• _WRITTEN TASK_:
In the forum post about consolidation failure below, what ESXi version and build does the server run?

VMware vSphere

 View Only
Expand all | Collapse all

Consolidation failure

  • 1.  Consolidation failure

    Posted Jul 21, 2016 01:59 PM

    We have been trialing Dell Rapid-Recovery for ESXi backups, and occasionally experience consolidation failures.  Any advice on how to track down why, so that we can fix it?

    This server is running ESXi 5.5 build 2068190.

    Here is some info from hostd.log:

    2016-07-21T09:00:16.847Z [52E80B70 info 'Vimsvc.TaskManager' opID=hostd-854b user=root] Task Created : haTask-4-vim.VirtualMachine.consolidateDisks-344057184

    2016-07-21T09:00:16.848Z [51080B70 info 'Vmsvc.vm:/vmfs/volumes/548c3c98-2367a4b4-9aa2-0025908c25f8/domain1/domain1.vmx' opID=hostd-854b user=root] State Transition (VM_STATE_ON -> VM_STATE_CONSOLIDATE_ALL_DISKS)

    ...

    (Lots of verbose messages that do not appear to have anything to do with consolidation)

    ...

• _RAW DATA_:
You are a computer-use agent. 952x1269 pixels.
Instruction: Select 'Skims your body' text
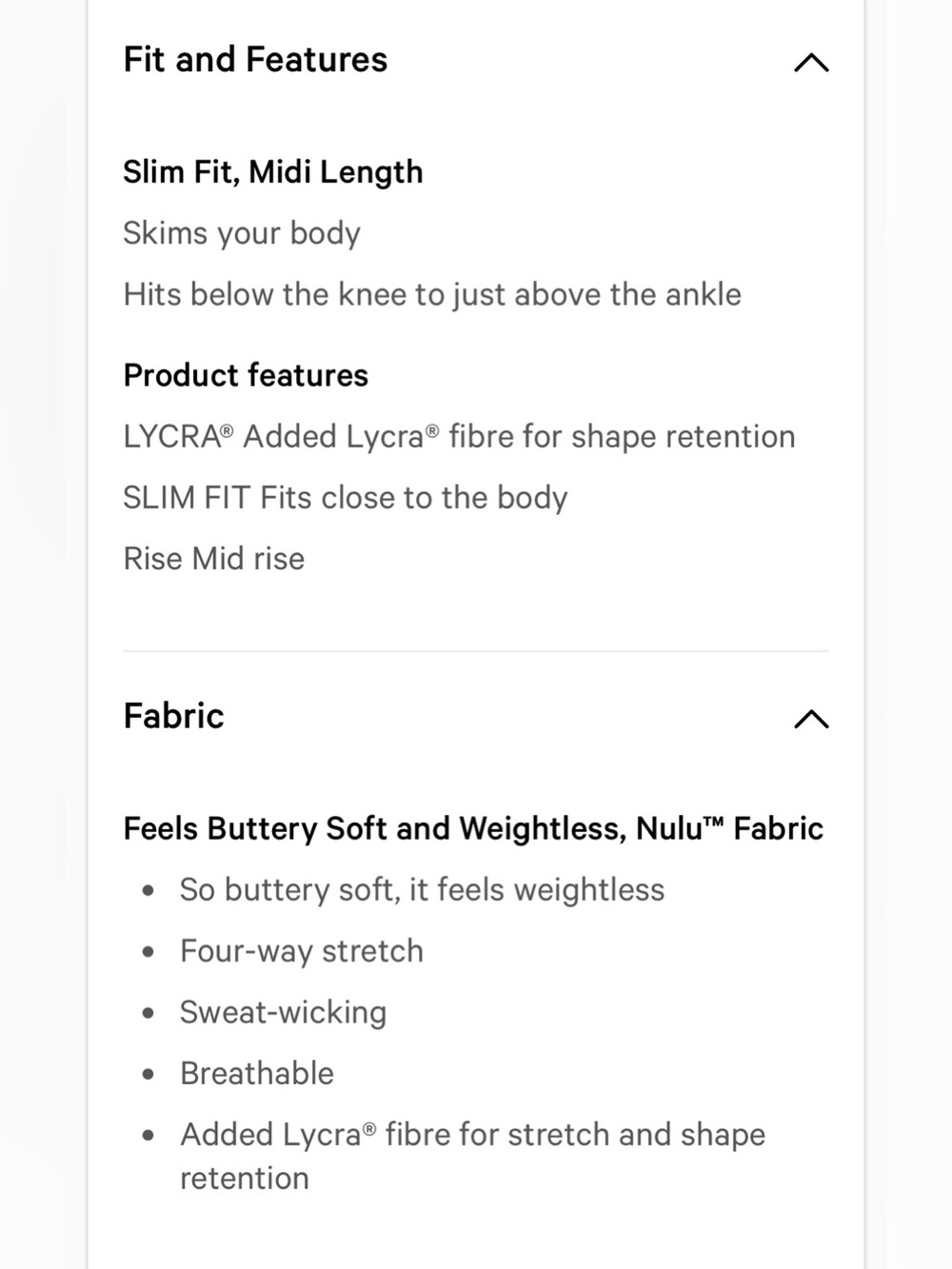point(242,233)
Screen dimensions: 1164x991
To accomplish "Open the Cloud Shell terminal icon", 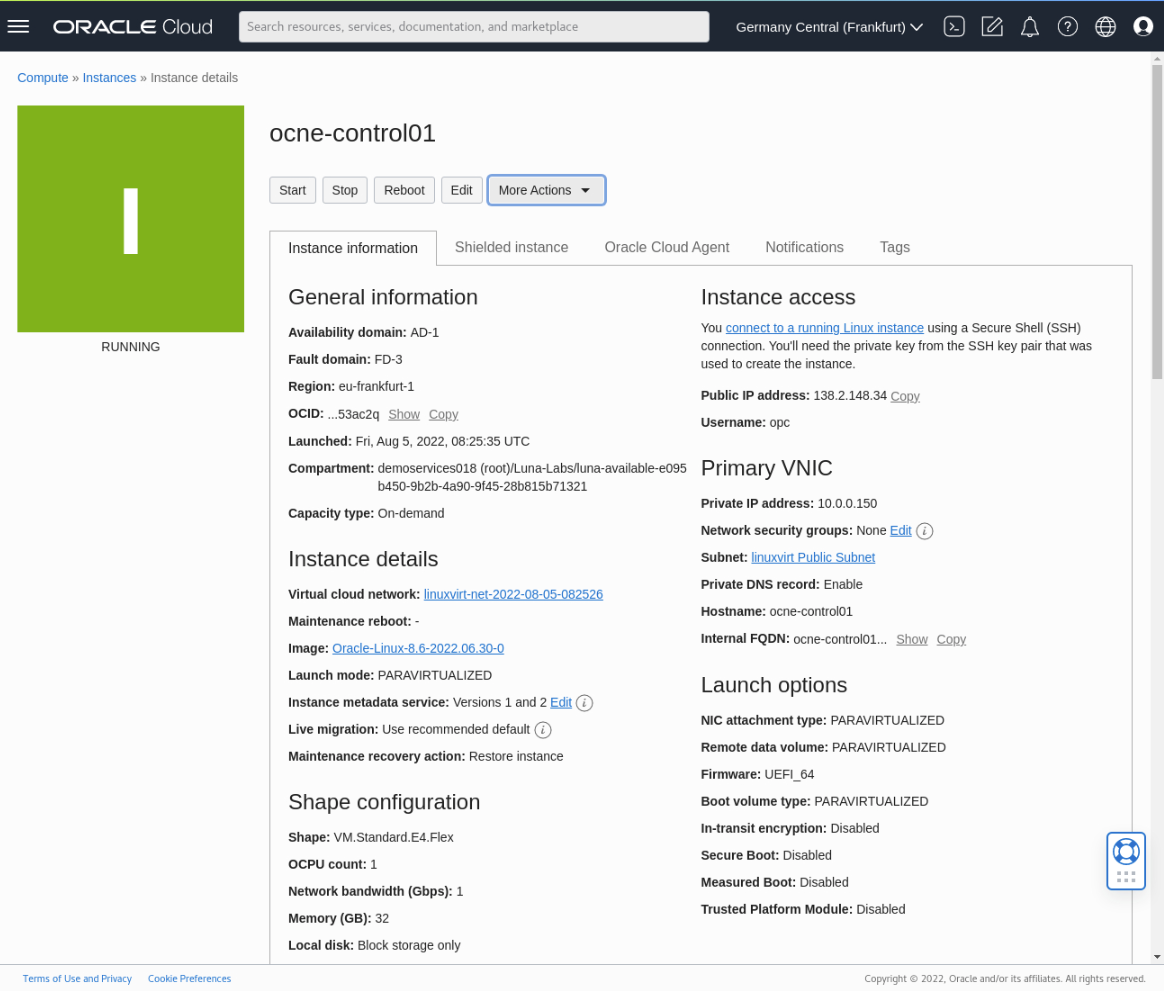I will 954,26.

• _COMPLETE OUTPUT_:
ESXi 5.5 build 2068190.